Marketeers, however, are a different breed entirely. To them the consumer is, of course, king or queen. More than ever they require business-oriented creativity, aka stuff that sells. The fact that you've won a Golden Nipple for the best 20-second commercial based on a prize-winning cartoon from the Czech Republic is unlikely to cut much ice with the car manufacturer needing to shift tons of metal to 40-year-old sales reps in the West Midlands.

Right there is your explanation for the disparity between ad agencies' success in so-called creative advertising awards, and their relative lack of success in the real, grown-up world of business.

The latter world needs genuine creativity now more than ever. And that doesn't mean some skinheaded alumnus of Glasgow Art College fighting to make the logo smaller.

Rupert stops turkeys but loses Bacardi

I'm not a great fan of Rupert Howell's. It could be something to do with his Olympic gold medals for superciliousness. My issue is entirely personal though. Because Howell, CEO of McCann-Erickson UK, is one of the top admen of all time and the agency he founded - Howell Henry, Chaldecott Lury (HHCL) - was voted best agency of the 1990s.

After leaving HHCL and its holding company, Chime, where he was chairman, Howell set up something outside of advertising called the Growth Consultancy, which folded seconds later. Howell then went back to what he does best: advertising.
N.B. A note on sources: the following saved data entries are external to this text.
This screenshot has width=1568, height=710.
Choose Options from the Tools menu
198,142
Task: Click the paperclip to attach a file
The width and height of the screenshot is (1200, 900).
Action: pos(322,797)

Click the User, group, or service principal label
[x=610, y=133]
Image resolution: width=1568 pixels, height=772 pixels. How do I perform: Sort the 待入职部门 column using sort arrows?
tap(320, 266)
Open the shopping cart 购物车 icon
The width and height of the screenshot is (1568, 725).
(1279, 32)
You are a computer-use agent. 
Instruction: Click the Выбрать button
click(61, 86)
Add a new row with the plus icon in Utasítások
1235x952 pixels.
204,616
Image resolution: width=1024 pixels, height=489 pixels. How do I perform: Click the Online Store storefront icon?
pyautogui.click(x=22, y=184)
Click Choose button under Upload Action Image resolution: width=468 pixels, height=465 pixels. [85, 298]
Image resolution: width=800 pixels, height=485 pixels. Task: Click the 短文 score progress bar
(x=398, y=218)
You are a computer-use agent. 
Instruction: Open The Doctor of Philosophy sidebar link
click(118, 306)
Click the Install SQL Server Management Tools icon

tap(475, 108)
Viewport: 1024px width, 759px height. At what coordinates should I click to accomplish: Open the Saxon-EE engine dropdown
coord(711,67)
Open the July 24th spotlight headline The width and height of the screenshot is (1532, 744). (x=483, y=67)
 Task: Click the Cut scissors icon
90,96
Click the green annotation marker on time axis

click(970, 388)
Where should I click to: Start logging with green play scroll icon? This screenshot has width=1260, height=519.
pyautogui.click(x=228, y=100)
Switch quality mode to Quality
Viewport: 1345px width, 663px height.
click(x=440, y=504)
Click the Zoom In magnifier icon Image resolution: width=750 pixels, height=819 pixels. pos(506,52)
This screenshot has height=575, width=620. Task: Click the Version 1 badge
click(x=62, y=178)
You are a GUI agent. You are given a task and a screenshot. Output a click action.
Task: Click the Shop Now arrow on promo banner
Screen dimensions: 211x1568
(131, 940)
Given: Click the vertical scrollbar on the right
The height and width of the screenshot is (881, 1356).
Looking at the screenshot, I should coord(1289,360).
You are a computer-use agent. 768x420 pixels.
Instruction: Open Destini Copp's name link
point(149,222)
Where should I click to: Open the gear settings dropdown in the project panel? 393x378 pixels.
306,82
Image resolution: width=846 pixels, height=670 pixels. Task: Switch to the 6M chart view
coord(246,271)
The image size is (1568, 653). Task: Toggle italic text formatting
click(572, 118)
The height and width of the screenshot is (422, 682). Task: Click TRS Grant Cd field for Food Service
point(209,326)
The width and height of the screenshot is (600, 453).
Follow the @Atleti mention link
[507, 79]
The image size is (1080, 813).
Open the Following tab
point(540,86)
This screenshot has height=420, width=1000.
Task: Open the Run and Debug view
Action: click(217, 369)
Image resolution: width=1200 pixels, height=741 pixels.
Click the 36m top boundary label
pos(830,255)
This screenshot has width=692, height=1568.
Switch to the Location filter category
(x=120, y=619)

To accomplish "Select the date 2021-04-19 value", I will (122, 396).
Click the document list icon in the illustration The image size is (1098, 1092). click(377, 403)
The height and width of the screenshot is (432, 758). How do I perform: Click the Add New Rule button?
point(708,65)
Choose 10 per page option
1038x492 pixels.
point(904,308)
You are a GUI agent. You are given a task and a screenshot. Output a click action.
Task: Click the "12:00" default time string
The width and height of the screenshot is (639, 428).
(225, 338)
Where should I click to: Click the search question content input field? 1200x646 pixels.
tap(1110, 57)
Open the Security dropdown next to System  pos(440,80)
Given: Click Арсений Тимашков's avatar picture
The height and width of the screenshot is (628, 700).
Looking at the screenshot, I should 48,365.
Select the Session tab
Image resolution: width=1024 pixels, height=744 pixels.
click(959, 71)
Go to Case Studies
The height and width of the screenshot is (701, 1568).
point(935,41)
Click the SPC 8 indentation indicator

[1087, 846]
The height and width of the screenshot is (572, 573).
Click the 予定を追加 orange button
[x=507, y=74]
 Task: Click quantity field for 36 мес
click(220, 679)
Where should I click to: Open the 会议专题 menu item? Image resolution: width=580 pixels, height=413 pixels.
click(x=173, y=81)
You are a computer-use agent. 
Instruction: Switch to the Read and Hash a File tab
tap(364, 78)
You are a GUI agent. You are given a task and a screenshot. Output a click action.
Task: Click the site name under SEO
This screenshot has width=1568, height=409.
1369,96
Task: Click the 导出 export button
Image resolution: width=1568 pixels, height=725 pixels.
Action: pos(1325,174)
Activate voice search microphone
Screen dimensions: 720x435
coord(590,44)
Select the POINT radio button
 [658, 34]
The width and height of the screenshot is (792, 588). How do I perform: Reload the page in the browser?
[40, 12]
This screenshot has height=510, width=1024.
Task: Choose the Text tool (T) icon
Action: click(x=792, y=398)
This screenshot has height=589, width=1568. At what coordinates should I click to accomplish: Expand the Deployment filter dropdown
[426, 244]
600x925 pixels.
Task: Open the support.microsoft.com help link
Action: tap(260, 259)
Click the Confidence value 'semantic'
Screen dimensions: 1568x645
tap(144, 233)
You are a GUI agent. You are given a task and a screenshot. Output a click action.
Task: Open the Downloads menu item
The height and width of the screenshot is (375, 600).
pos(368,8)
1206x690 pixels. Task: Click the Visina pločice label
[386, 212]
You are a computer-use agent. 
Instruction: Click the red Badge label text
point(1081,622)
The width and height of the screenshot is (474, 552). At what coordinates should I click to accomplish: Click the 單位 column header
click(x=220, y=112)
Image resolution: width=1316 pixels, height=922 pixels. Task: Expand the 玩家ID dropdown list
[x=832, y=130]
Or so he thought, because McCann-Erickson is not exactly an ad agency, as he would know it - it's a behemoth, about as touchy-feely as Ann Widdecombe.

After a year of internal fire-fighting and external repositioning, McCann this week lost Bacardi, one of its big clients. And now the knives are being jangled in their sheathes.

Whatever one thinks of Howell, he is a brilliant operator and has brought on board others of the same calibre - my mate Robert Campbell and the new business firebrand Christian Hinchcliffe.

It is a truism in Adland that giant, essentially money-making cultures like McCann can never be rendered sexy, but the new management have already stemmed the flow of creative turkeys and the work in general looks much, much better.

But knowing the McCann US management as I do - I turned down the job of creative director two years ago - winning business and making money are their favourite things.